Let us first assume that $X$ is a subset of a normed linear space $(E, \lVert - \rVert)$ and the metric $d$ on $X$ is given by $d(x,y) = \lVert x - y \rVert$. Define the geometric cone over $X$ as the subset $C'X \subset E' = E \times \mathbb R$ obtained by taking the union all lines segments $L(x) = \{((1-t)x,t) \mid t \in I \} \subset E'$, $x \in X$, connecting $(x,0)$ with $(0,1)$. In other words $$C'X = \{(1-t)x,t) \mid x \in x, t \in I \} .$$ Then $C'X$ is a subset of the normed linear space $(E', \lVert - \rVert')$ where $\lVert (x,t) \rVert' = \lVert x \rVert + \lvert t \rvert$ and therefore inherits a metric $d'$ given by $d'((x,t),(y,s)) = \lVert ((x,t) - (y,s)) \rVert' = \lVert x - y \rVert + \lvert t - s \rvert$.

━━━━━━━━━━

The task
In the passage on the geometric cone, which two points does each line segment L(x) connect?

Listing
━━━━━━━━━━

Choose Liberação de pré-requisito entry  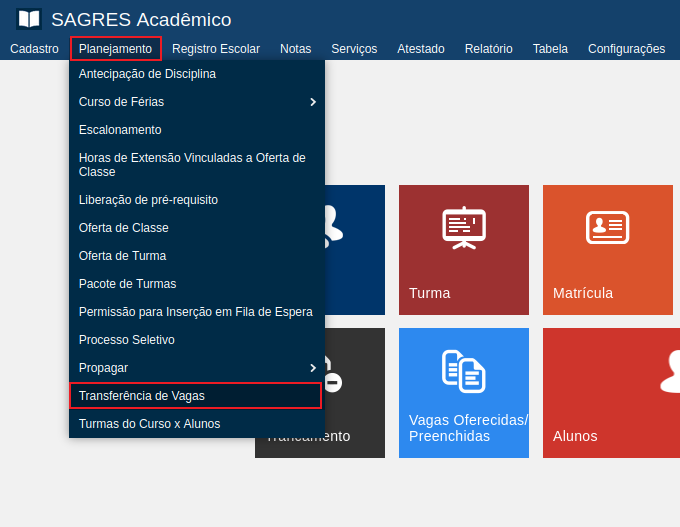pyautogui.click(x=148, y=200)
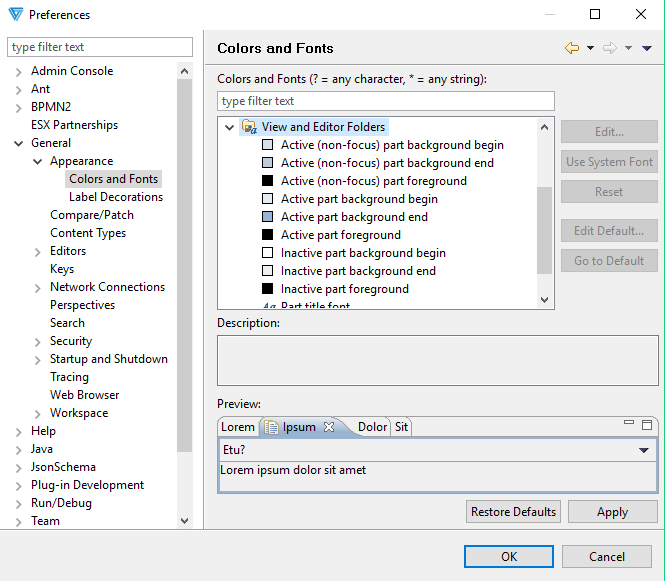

━━━━━━━━━━

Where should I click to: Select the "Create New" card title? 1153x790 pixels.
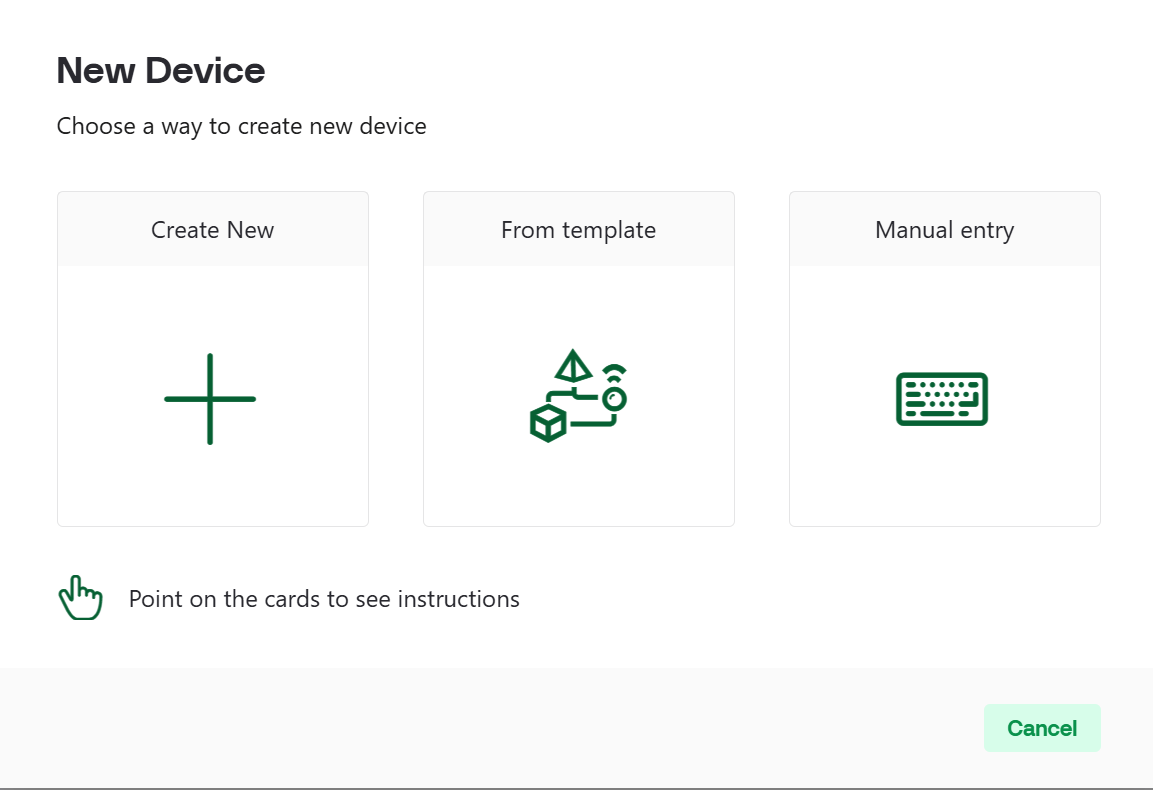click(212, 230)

━━━━━━━━━━

Exercise answer
Each segment L(x) connects (x,0) with (0,1).